Peter, you had me at “Zillow” …
The winner of the Casket of Secrets is Peter Derk. He presented his provenance of the box in the form of a real estate-listing disclosure. Consider how many of our nightmares begin as the promise of a lovely new home. Think of the reclusive mother in Burnt Offerings or the reoccurring red ball in The Changeling. Whether it’s a person or an object, the resident curse is always effective.
Here’s a lesson in how to ground the incredible in the mundane. Books like The Sentinel and Rosemary’s Baby begin with real estate agents and the scut work of house hunting. And I’ve always loved how The Hunger ends with a realtor showing the now-deserted townhouse to prospective new buyers. Horror depends on us constantly forgetting history.1
In effect:
Place - History = Disaster
Once you find a nonfiction form — a real estate listing, a recipe, a letter in a bottle—you’re free to hang even the most ludicrous details on it, yet still keep stuff believable. Context is so much.
For now, Peter, please email Dennis your snail mail address. I’ll get the box out to you asap. Well done.
Recently I’ve been fascinated by the New England vampire craze of the late 19th century. It seems that as people died of tuberculosis, and as their immediate relatives also began to sicken and waste away, people jumped to the conclusion that the recently deceased were returning as vampires to suck the blood the the living. It’s no doubt where Stephen King found inspiration for ‘Salem’s Lot.

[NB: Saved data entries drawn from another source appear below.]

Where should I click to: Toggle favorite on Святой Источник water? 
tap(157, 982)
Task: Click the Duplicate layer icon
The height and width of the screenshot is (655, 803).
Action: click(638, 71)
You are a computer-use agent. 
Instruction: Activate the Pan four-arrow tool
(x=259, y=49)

I’ve always held that the success of television’s American Horror Story was because Season One, in a lavish, haunted house, mirrored how so many people found themselves trapped and fiscally underwater in what had been their McMansion dream homes.
You have to wonder how Covid will be reinvented in mythos. Whoever cracks that code will make bank big time. Maybe you?
Hope you're doing well, Chuck. You won't be seeing me for a while. I have fallen victim to talking about writing more than I do it. So I'm kinda forcing myself to take a hiatus from your Substack after today until I finish a story. It might take 3 weeks or 3 months. Hope you understand. Coming back will be my reward for having done the work. And if you see me in the comment section without a story, that means you get to yell at me into oblivion and shame the shit outta me too. Everyone can.
Thanks for understanding <3
Joe G.
Thanks, Chuck, and thanks everyone else. I had a lot of fun reading all the different takes.